▸ Aim:
Copy out the lines from the one with "Close the Xtal Parameter Calculator window" up to and including the one with "(x=411, y=155)", with no changes.

▸ Task input:
_ _ _
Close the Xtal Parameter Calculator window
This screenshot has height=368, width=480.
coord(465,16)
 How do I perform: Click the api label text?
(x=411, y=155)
_ _ _
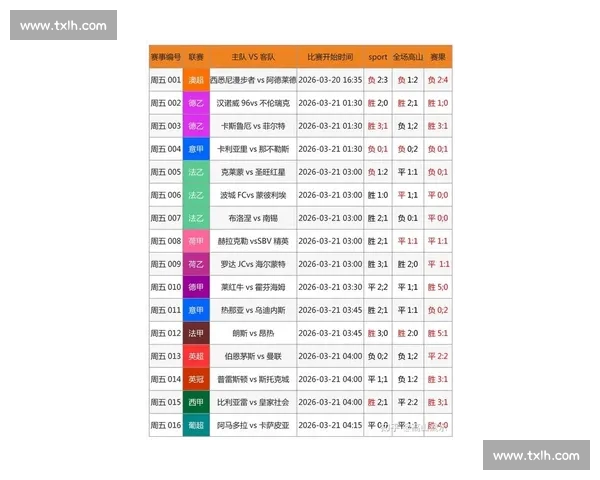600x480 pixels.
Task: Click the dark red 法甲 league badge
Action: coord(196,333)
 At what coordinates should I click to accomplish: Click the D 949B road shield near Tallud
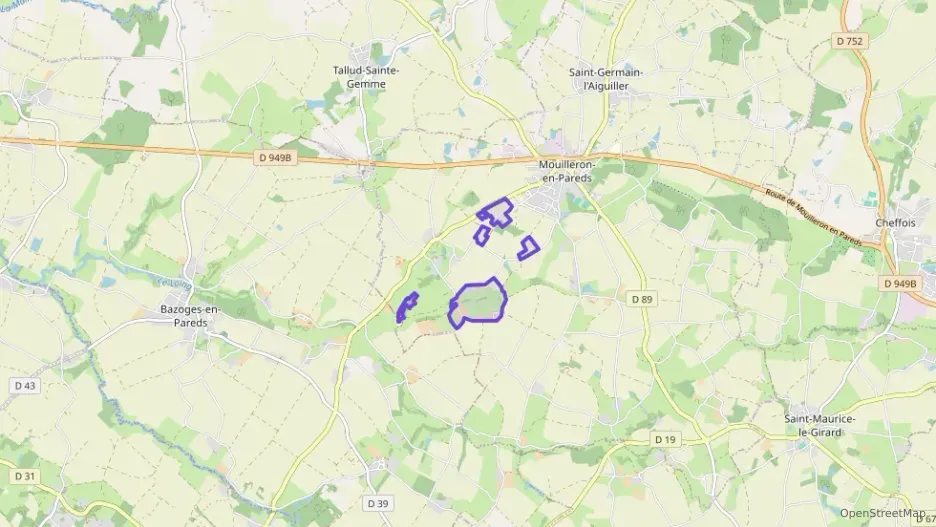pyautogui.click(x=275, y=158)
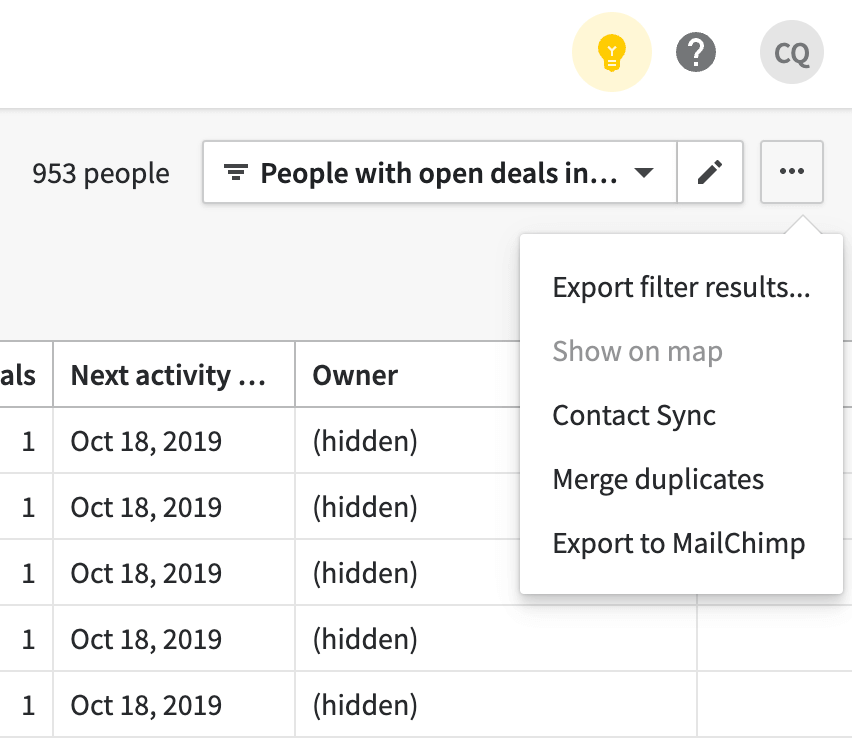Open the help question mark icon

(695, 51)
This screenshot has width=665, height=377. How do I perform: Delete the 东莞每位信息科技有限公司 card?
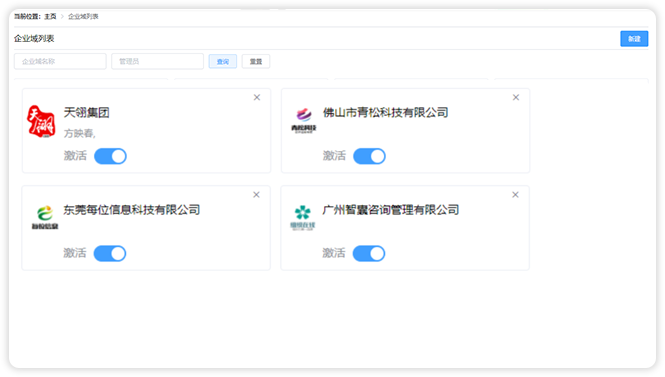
_ _ _
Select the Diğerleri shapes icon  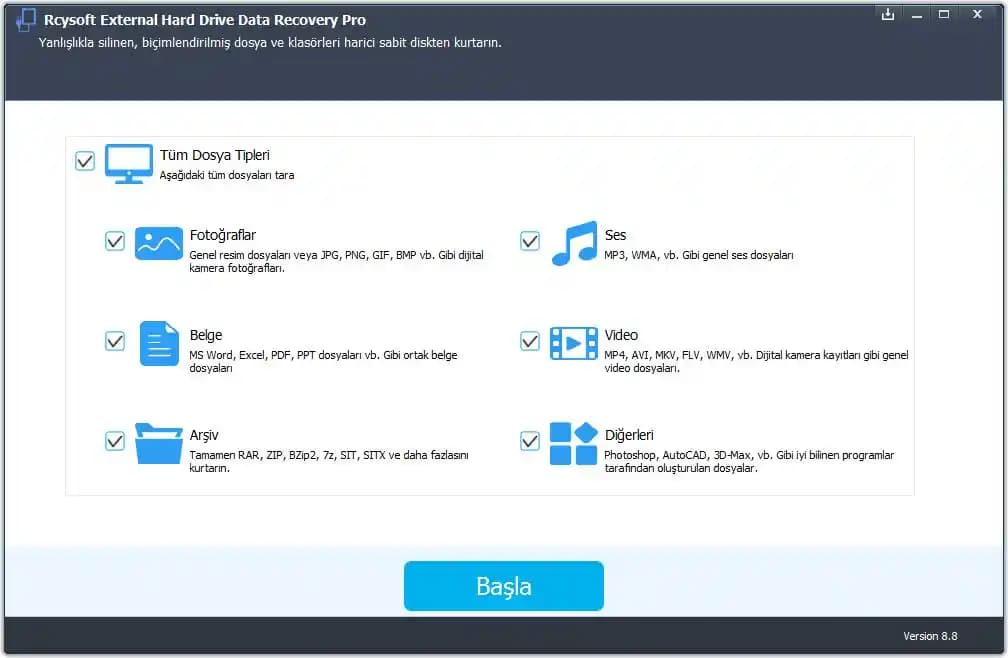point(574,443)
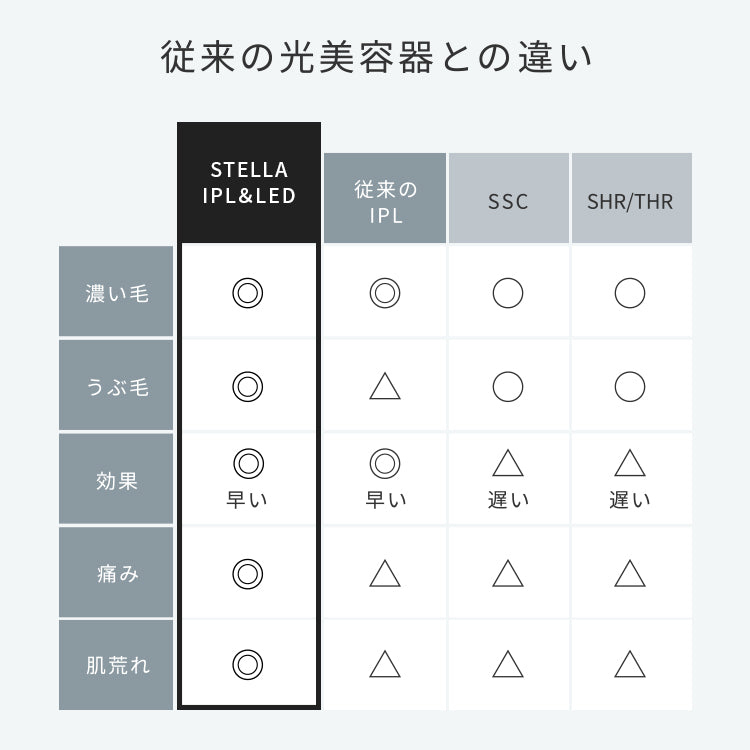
_ _ _
▸ Answer for the task:
Close the Xtal Parameter Calculator window
This screenshot has height=368, width=480.
coord(465,16)
 How do I perform: Click the api label text?
(x=411, y=155)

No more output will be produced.